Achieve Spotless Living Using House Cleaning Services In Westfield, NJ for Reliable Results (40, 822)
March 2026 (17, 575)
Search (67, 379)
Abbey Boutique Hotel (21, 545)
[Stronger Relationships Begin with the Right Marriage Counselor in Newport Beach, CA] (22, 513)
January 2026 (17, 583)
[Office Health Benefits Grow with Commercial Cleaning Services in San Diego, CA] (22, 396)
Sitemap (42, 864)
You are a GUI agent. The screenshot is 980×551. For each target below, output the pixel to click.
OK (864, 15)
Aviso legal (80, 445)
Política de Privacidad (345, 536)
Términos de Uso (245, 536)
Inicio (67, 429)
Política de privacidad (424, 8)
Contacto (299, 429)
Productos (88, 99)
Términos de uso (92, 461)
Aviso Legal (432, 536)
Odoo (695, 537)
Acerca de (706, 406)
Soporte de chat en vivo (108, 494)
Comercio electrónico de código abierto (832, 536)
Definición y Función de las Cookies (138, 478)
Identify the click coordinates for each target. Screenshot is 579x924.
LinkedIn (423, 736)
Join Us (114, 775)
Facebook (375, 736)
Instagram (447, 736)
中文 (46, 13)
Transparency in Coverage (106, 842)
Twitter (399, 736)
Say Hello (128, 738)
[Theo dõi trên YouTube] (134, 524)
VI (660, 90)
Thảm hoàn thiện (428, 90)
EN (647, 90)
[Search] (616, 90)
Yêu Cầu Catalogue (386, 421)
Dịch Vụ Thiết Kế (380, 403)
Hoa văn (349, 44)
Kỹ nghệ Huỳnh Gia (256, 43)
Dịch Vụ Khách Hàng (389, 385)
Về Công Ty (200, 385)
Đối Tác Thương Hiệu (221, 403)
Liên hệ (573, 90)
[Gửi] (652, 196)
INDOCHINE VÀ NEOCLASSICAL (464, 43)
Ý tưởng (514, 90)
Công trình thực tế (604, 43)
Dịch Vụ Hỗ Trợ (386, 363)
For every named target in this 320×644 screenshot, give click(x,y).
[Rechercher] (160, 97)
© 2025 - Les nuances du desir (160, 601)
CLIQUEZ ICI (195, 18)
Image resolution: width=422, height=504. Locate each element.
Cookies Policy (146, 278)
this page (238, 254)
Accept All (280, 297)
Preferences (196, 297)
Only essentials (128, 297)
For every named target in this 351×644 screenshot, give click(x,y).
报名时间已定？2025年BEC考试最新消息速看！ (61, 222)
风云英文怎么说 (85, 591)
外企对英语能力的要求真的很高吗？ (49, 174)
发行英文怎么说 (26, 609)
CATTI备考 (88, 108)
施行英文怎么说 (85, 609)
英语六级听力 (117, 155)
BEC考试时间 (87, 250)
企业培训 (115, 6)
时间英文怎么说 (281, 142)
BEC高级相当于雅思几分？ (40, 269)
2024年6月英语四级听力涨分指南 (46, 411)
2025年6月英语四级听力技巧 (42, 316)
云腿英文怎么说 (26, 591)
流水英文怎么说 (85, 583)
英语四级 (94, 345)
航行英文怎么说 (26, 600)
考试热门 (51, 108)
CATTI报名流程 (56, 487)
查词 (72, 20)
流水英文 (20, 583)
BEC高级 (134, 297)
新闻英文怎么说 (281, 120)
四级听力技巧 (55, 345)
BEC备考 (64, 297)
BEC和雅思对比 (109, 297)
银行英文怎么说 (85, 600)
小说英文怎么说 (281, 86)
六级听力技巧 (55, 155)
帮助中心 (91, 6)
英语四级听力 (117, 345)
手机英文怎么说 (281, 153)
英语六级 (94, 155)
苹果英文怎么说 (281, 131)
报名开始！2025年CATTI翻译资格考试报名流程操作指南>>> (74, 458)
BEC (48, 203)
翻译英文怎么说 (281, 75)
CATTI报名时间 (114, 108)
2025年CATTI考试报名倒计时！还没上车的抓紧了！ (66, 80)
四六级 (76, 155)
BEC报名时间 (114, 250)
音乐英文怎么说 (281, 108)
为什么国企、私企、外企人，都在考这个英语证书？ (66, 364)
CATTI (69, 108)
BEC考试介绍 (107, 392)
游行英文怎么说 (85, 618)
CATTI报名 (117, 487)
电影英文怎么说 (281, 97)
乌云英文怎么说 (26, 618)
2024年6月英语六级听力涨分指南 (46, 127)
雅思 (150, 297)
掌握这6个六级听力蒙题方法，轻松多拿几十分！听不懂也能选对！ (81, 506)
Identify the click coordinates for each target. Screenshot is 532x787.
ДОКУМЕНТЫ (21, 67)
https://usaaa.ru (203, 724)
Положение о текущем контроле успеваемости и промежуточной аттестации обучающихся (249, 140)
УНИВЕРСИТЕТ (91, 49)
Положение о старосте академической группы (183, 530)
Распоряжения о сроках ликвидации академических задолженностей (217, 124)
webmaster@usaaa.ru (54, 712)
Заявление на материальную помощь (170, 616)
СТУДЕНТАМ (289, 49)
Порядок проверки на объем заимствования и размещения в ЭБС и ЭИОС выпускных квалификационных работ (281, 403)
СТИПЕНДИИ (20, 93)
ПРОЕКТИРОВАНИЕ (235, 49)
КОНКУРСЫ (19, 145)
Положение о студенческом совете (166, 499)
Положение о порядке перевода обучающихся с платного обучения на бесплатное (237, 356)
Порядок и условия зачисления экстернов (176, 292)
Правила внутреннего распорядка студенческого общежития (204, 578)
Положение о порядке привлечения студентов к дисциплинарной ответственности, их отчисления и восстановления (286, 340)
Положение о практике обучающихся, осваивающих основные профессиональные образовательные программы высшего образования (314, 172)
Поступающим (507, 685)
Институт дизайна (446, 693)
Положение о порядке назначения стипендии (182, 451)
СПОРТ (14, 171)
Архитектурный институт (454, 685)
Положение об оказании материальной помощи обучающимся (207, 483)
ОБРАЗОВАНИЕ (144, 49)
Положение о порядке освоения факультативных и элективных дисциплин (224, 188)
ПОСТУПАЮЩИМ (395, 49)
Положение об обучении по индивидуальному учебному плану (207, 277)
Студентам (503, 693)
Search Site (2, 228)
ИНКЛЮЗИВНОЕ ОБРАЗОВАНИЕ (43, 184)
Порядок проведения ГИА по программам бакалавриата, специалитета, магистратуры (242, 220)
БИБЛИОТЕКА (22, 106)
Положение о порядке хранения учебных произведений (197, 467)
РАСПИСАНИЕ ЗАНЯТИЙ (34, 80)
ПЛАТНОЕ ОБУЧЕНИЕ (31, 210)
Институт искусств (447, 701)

####

• **GIVEN EXERCISE**
Please gather every line of the listing above that contains the string "порядке". Case counts.

• **ANSWER TO THE PROBLEM**
Положение о порядке перевода обучающихся с платного обучения на бесплатное (237, 356)
Положение о порядке привлечения студентов к дисциплинарной ответственности, их отчисления и восстановления (286, 340)
Положение о порядке назначения стипендии (182, 451)
Положение о порядке освоения факультативных и элективных дисциплин (224, 188)
Положение о порядке хранения учебных произведений (197, 467)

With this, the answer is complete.